## [The records]
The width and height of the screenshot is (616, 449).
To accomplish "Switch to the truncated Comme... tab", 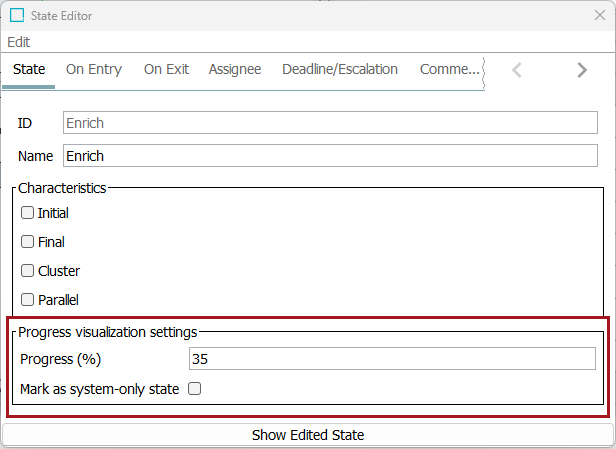I will (x=449, y=69).
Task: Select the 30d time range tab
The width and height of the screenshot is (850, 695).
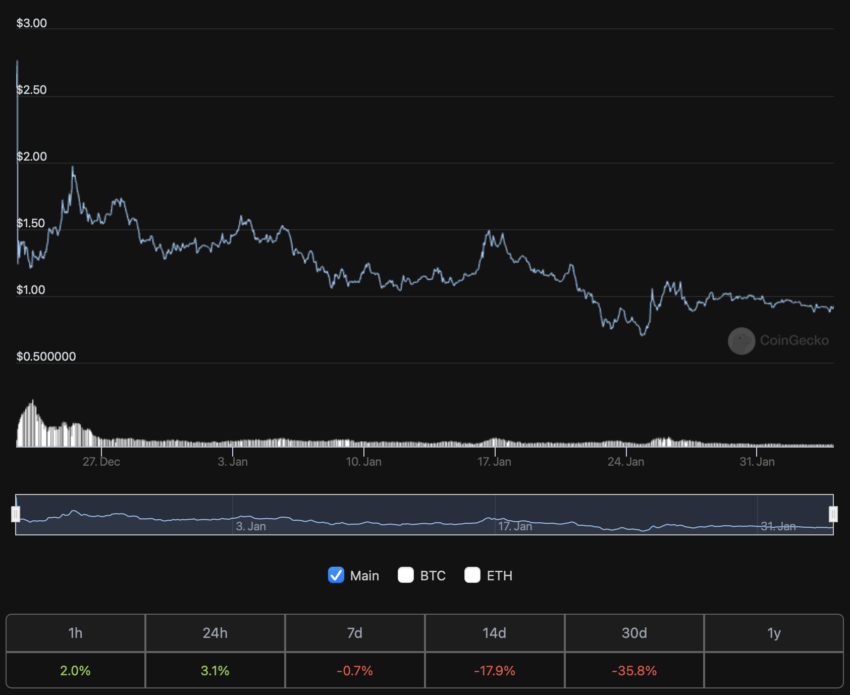Action: coord(634,633)
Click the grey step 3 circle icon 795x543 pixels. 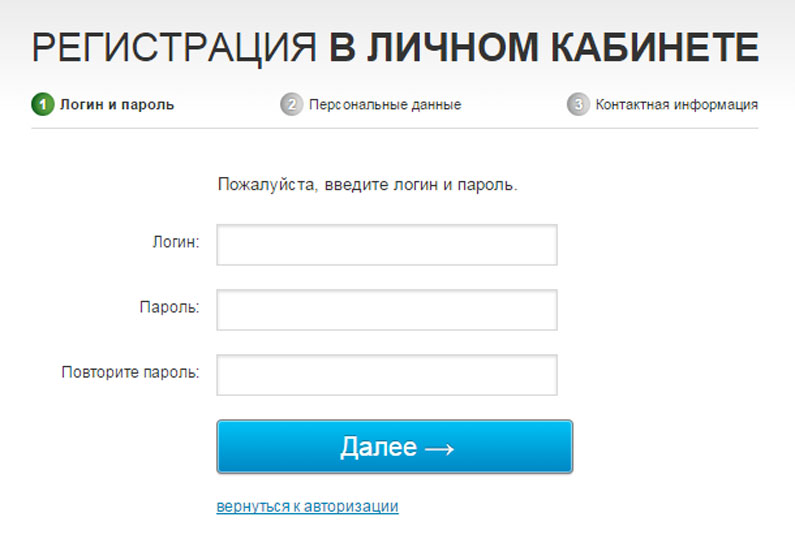(x=577, y=104)
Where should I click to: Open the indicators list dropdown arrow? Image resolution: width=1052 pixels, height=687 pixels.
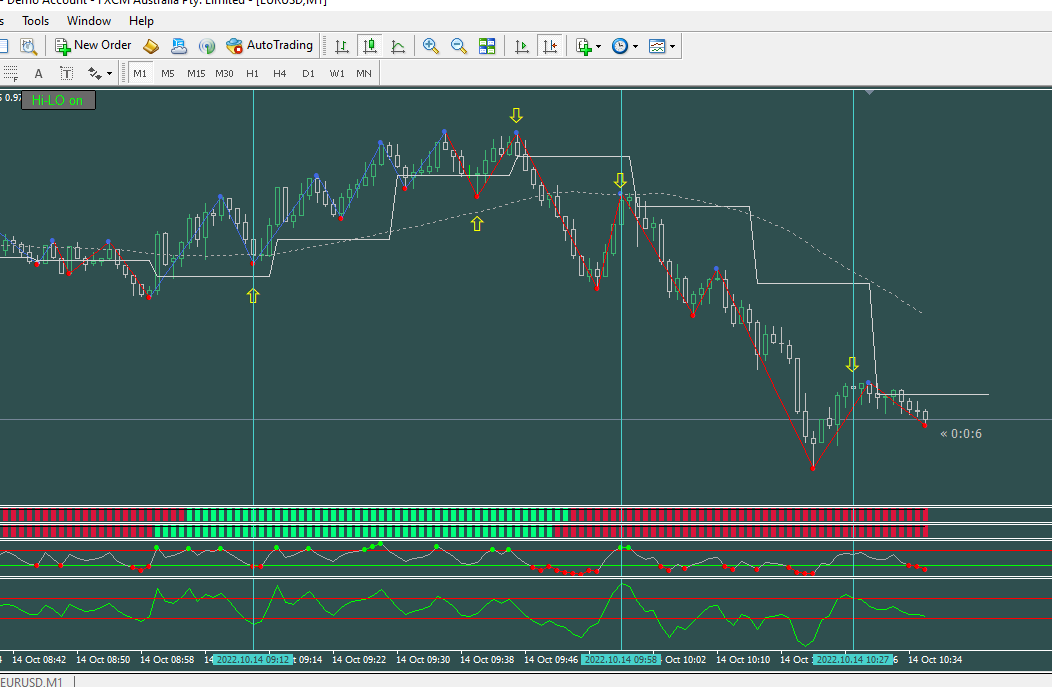pyautogui.click(x=598, y=46)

## [The problem]
Please reproduce exactly, and nothing more, the lines from the one containing "Where should I" through the last line of the entries, both included; pictures stay out.

## [Reply]
Where should I click to: Open the indicators list dropdown arrow? Image resolution: width=1052 pixels, height=687 pixels.
pyautogui.click(x=598, y=46)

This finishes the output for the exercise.